Today MVRDV unveiled plans for Baltyk Tower - a pixelated high-rise with a unique glass fiber and concrete louvered façade that controls daylight. Designed for a location on the western approach to Poznan, Poland, the gleaming building appears to change shape depending on the direction the viewer gazes from. The mixed-use tower will offer retail space, a hotel, and offices, and it will be an important addition to the city’s diverse and brightly-colored historic architecture.
MVRDV‘s Baltyk Tower is slated to be completed in 2014 and the architects are shooting for a BREEAM Very Goodrating. The tower promises plentiful daylight for the office spaces by limiting their depth to seven meters. The glass curtain wall is protected from unwanted heat and glare by unique horizontal lovers made from glass fiber-embedded concrete slats. Suspended off the building, the louvers will filter light when the sun hits at an angle while reducing heat gain and glare — a bane for energy-efficient and comfortable working environments.

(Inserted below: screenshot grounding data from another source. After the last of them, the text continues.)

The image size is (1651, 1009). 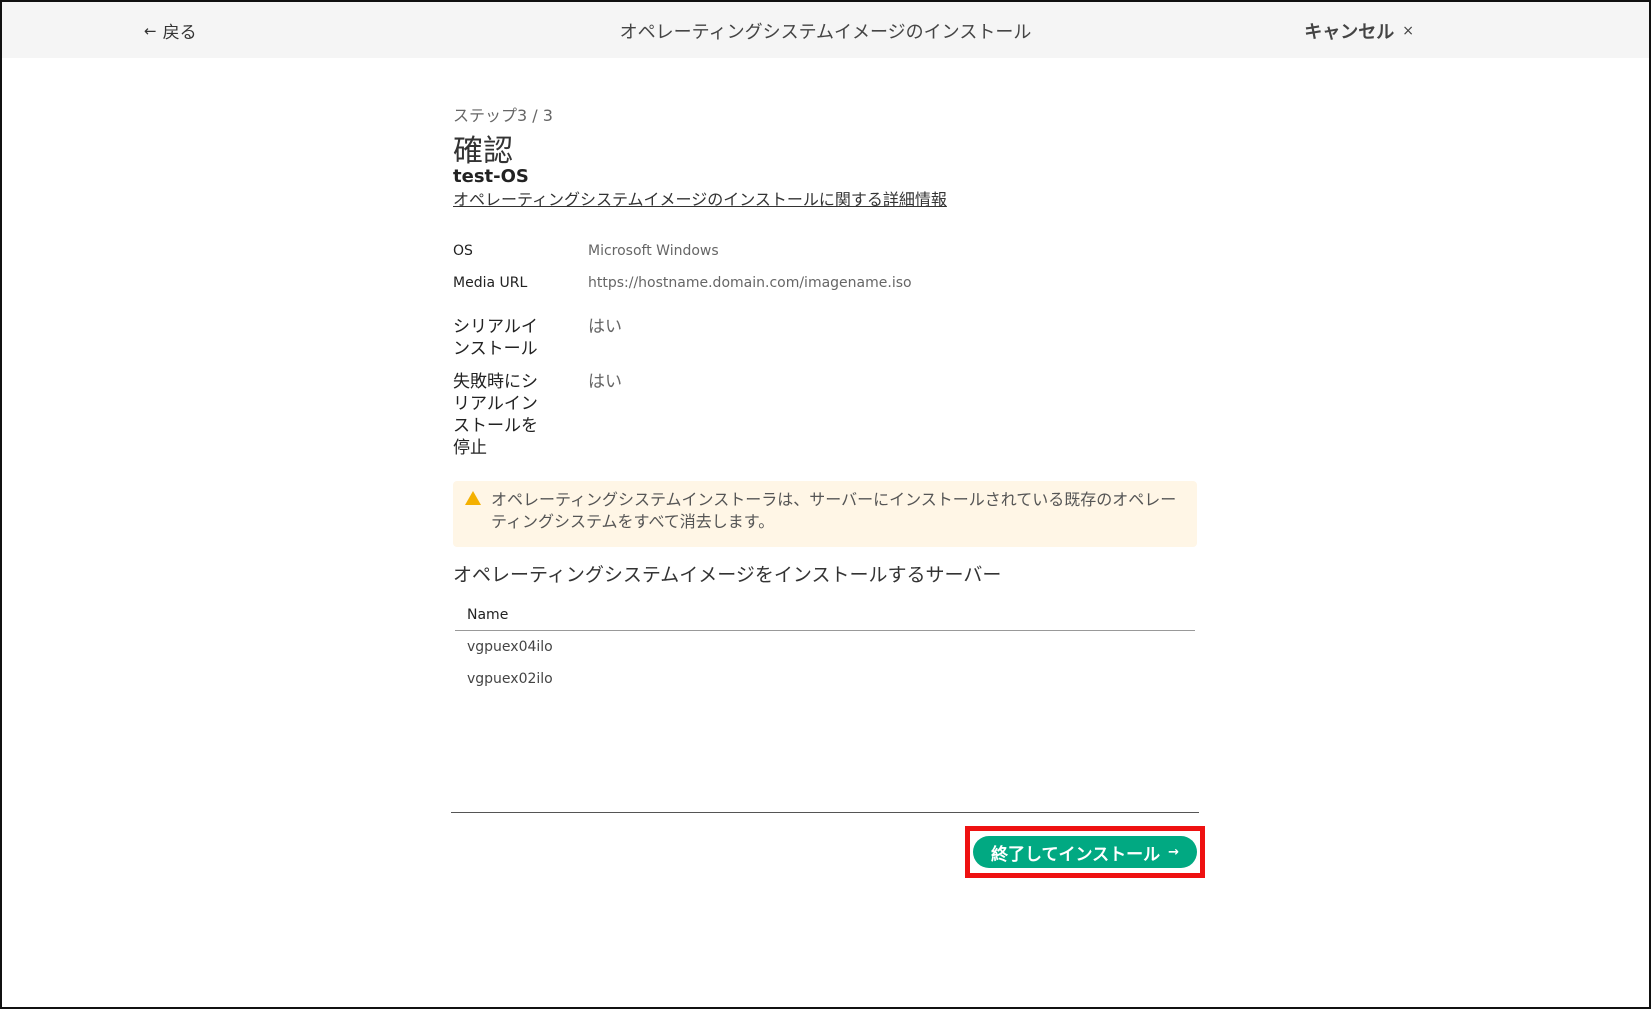 What do you see at coordinates (1174, 852) in the screenshot?
I see `arrow-right-icon: →` at bounding box center [1174, 852]. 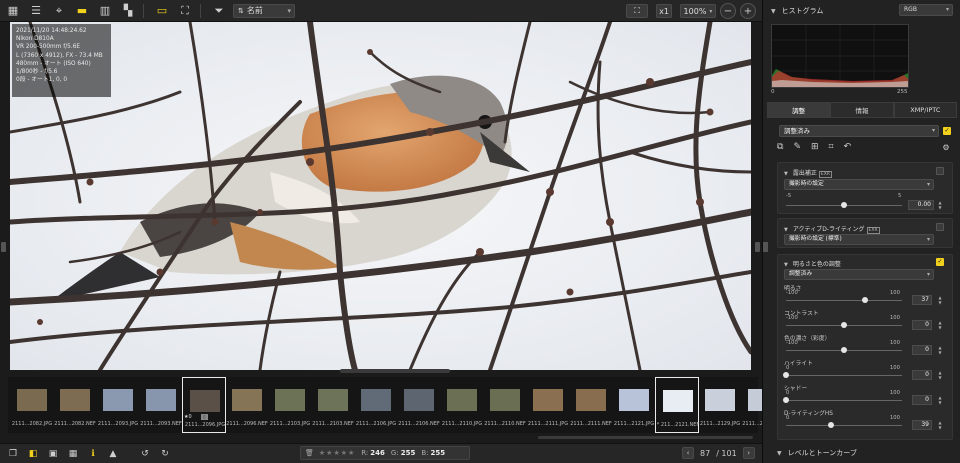 I want to click on adl-checkbox, so click(x=940, y=227). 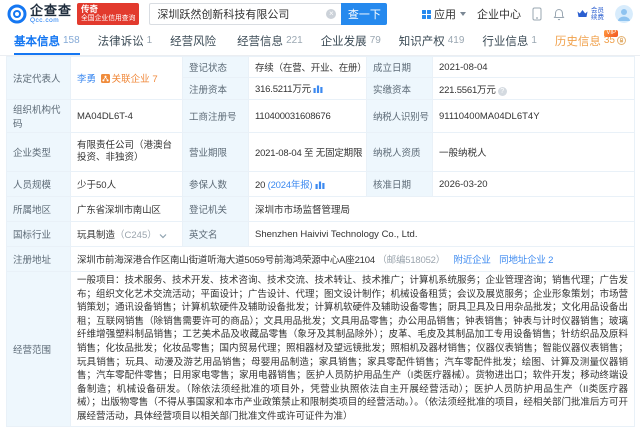 What do you see at coordinates (522, 260) in the screenshot?
I see `same-address-label: 同地址企业` at bounding box center [522, 260].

The distinctive carved exterior continues MVRDV’s experimentation with stepped walls. The prominent building corner lurches over the street while the other side is stepped with generous patios on each floor — allowing occupants access to the world without having to leave.

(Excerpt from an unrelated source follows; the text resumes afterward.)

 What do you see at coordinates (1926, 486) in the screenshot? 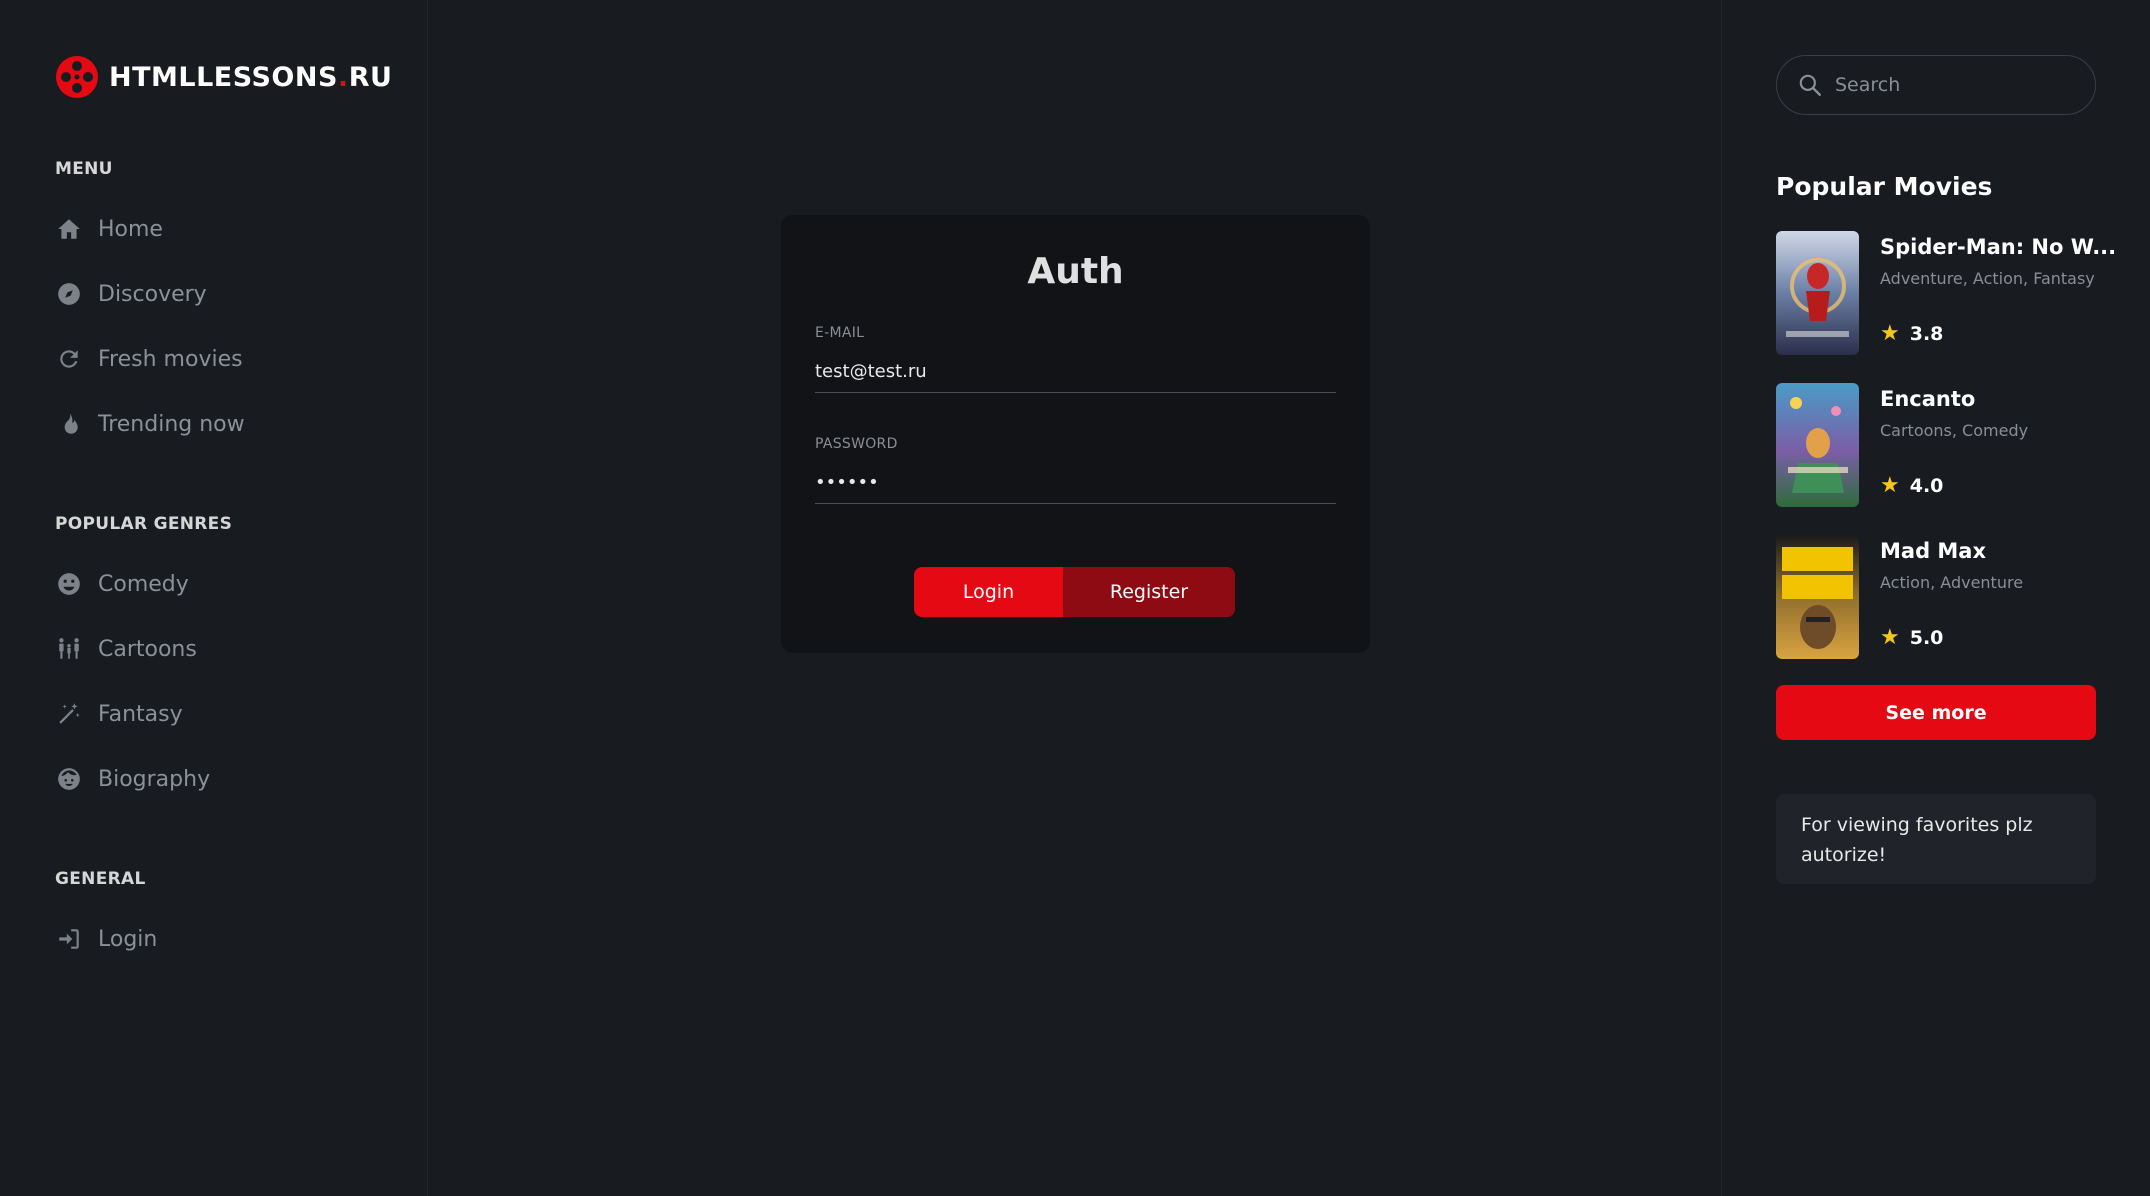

The building maximizes the use of its site – stating with three levels of underground parking. Retail will be placed on the lower floors, and the upper floors will hold a panorama restaurant, lots of shallow floor plates for office spaces, and a “one room hotel” (lost in translation?) The contemporary design boldly offsets the layers of architecture in the city, which range from bright and ornate 19th century buildings to the grey anonymous concrete blocks erected during the Soviet era.